The critical role of monocytes In transplant-related acute lung injury

Abstract

Lung transplantation remains the final option for patients with end-stage lung disease. A significant proportion will develop primary graft dysfunction acutely post implantation, severely impacting on their morbidity and mortality. A key role for marginated monocytes has been identified in several experimental models of lung injury. Whilst other inflammatory leukocytes have been implicated in the pathogenesis of lung ischaemia-reperfusion injury (and primary graft dysfunction), a specific role for vascular monocytes has not yet been fully investigated. We hypothesised that marginated lung monocytes played a critical role in the pathogenesis of lung ischaemia-reperfusion injury.
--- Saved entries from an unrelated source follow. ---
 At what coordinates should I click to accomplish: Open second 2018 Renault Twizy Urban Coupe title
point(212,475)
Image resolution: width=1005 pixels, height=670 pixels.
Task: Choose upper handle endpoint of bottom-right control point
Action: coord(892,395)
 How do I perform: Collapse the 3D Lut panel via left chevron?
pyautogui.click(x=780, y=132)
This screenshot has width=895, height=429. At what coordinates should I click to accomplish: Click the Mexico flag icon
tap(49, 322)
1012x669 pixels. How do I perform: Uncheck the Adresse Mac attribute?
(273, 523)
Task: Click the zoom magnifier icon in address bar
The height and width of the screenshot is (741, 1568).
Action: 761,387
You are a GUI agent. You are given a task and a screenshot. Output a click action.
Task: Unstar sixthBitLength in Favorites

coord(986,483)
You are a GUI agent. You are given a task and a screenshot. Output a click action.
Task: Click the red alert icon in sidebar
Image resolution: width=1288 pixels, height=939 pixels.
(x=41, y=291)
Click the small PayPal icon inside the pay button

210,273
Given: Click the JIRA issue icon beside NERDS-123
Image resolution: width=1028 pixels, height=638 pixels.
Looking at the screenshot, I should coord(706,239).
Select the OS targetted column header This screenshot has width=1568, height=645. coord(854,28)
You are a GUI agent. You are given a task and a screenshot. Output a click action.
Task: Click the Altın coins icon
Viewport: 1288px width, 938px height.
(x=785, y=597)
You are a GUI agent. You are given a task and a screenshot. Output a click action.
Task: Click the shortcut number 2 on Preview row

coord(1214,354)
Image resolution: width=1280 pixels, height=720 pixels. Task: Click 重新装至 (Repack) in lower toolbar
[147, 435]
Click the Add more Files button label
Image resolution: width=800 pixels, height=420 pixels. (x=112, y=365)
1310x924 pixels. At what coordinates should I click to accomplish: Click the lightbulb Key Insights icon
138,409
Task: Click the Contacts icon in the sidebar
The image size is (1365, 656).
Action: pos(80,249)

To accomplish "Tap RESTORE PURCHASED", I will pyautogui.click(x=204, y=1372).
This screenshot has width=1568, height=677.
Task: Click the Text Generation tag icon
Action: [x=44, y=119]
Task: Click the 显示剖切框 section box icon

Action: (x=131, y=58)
Our overall aims were to: (a) develop, optimise and characterise a murine model of ischaemia-reperfusion, utilising the isolated perfused lung system, (b) elucidate the role of monocytes with liposomal-clodronate depletion and adoptive transfer, and (c) to identify and characterise monocytes in human lung transplant samples and correlate them to patient outcomes. The major findings of this work were that lung marginated monocytes are retained and activated following ischaemia-reperfusion injury, inducing inflammatory mediator release. Clodronate depletion of vascular monocytes resulted in reversal of the injury and abrogated mediator release. Moreover, vascular monocyte repletion (via adoptive transfer), reinstated the injury and inflammation originally observed. Analysis of human lung samples, flushed prior to implantation, also demonstrated significant monocyte retention and activation, which correlated with primary graft dysfunction, in a pilot study of transplant recipients. In summary, this study was able to confirm a critical role for marginated monocytes in lung ischaemia-reperfusion injury. A significant number were retained, and activated, in both murine and human lung samples despite considerable pulmonary flushing. This indicates a propensity for these monocytes to be transferred as ‘passenger’ cells to recipients, where they are capable of the propagation of lung inflammation and injury following transplantation.